Pertenezco a un grupo, a un colectivo que se llama Biblioteca Rebelde Itinerante “Juan de la Cabada Vera”, en el que nuestra misión es llevar los libros a espacios abiertos, públicos para que los transeúntes se acerquen y tomen un libro o participen en la lectura seleccionada en voz alta y luego hacer una charla en la que compartamos lo que nos pareció la lectura, qué nos evoca, generar una dinámica de compartir y retroalimetarnos.
El colectivo se reúne cada jueves en el Parque Principal de 6 de la tarde a 9 de la noche, de todos modos, anunciamos las actividades que realizamos en la página de Facebook que tiene el mismo nombre del colectivo.
Y por ejemplo, recién acabo de iniciar un círculo de lectura del Quijote de la Mancha de Miguel de Cervantes Saavedra, en donde algunos se han sumado y nos reuniremos durante 5 meses para leer, estudiar y disfrutar de esta obra clásica, para lo cual nos han prestado un espacio en Central Sureste, ubicada en el Centro Histórico.
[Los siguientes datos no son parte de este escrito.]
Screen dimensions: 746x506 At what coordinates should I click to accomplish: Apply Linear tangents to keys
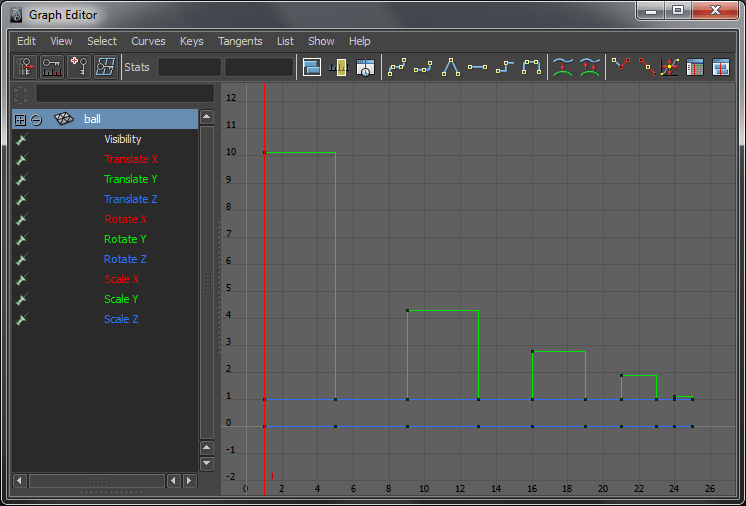[451, 67]
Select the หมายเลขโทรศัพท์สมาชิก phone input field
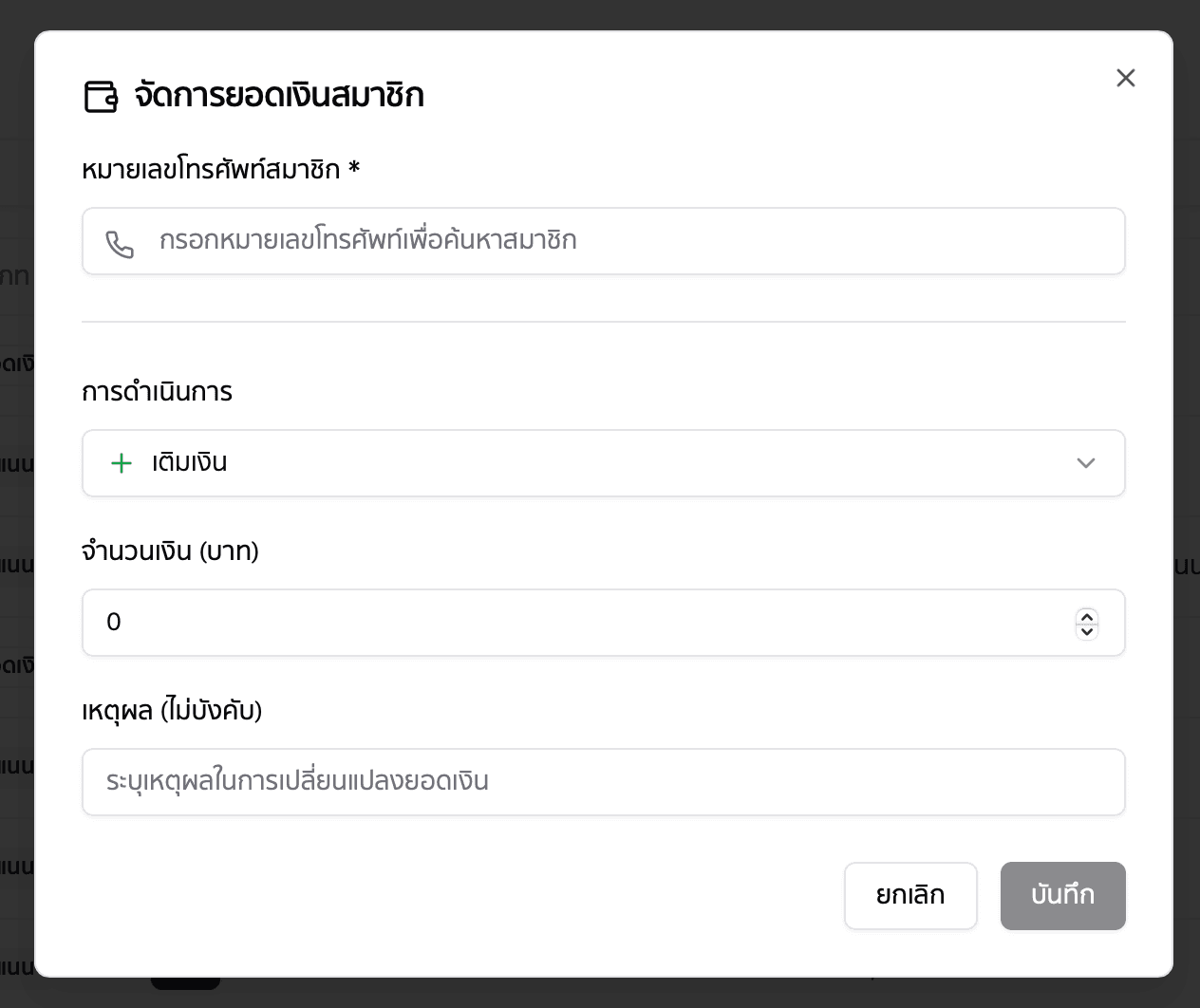The height and width of the screenshot is (1008, 1200). click(x=603, y=241)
El colectivo inicia en 2013, bueno, inició antes, como en 2009, pero se suspende una temporada por cuestiones de tiempo y en el 2017 empezamos a trabajar de nuevo con otras actividades.

¿Y cómo es que pasas de ejercer la ingeniería a dedicarte de lleno a la cultura?
Yo trabajaba en la construcción, como ingeniero que soy, pero un día decidí que no me estaba agradando la situación de ese tipo de trabajo. Decidí trabajar por mi cuenta y como me gustan mucho los idiomas, pues sé un poco de inglés, francés, italiano y alemán, pues me sostengo de hacer trabajo como intérprete

¿Cuál es tu formación educativa?
Aparte de la Ingeniería Civil, como siempre me ha gustado leer, entonces tomé varios diplomados, como el Diplomado en géneros literarios, proporcionado por el Instituto Nacional de Bellas Artes (INBA), Diplomado en medición cultural y educación artística, avalado por la Secretaría de Educación Pública, Diplomado en literatura mexicana del siglo XX, también por el INBA, el de Literatura europea contemporánea y actualmente, el Diplomado de formación de mediadores de lectura del Programa Nacional de Salas de Lectura (PNSL).
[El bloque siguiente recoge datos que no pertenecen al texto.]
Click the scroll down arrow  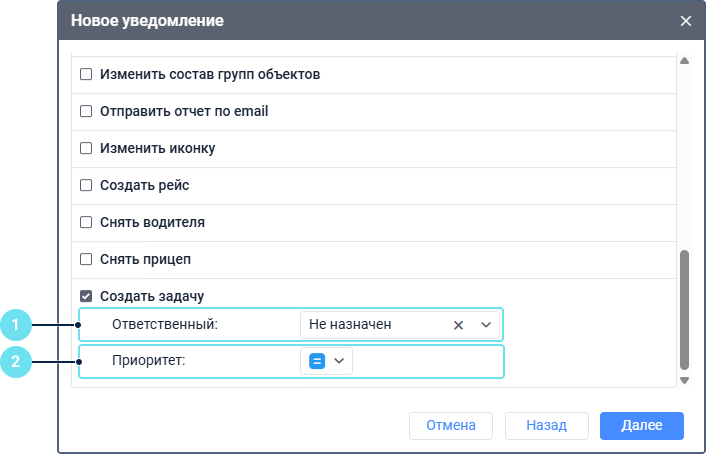[685, 380]
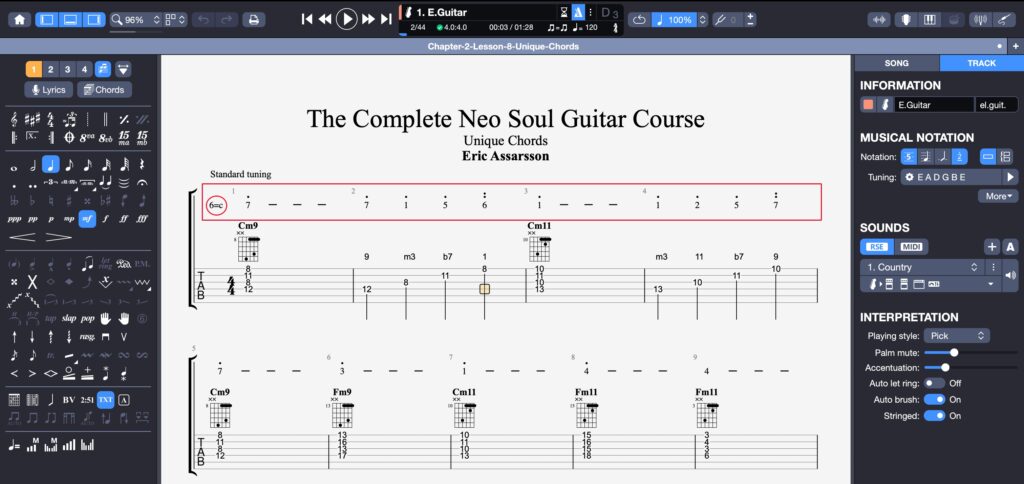Open the piano keyboard view
The width and height of the screenshot is (1024, 484).
tap(929, 19)
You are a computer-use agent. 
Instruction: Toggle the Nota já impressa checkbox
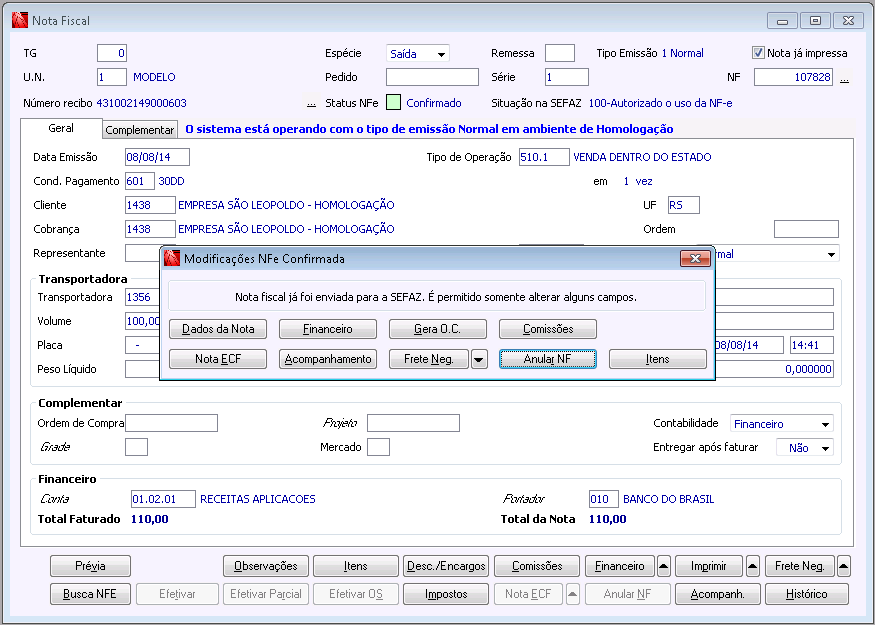[x=758, y=53]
¿Puedes compartirnos algunos logros de tu vida?
Pues principalmente, haber sobrevivido a los 27 años, terminar mi educación profesional, pero yo cada día me pongo una meta. Por ejemplo, cuando entré al grupo de teatro yo nunca había hecho una actividad artística y ya llevo dos años, ya me paré varias veces en un escenario. Además, siento un gran logro en un proyecto que ya tenía un tiempo cocinándose, como el fundar el Cineclub de la Facultad de Ingeniería de la UAC. Además, me siento muy satisfecho de dar vida a mi sala de lectura “Piedra de Sol”, que se llama así por el poema del mismo nombre, escrito por Octavio Paz.

¿Algún mensaje a los jóvenes campechanos?
Pues principalmente, que sepan que no se puede vivir en un molde, decir “estudié esto o estoy destinado a esto, no hay de otra”, porque hay opciones, pero hay que trabajar duro. Que no estén “cuadrados” sino que aprecien otras facetas que hay en la vida.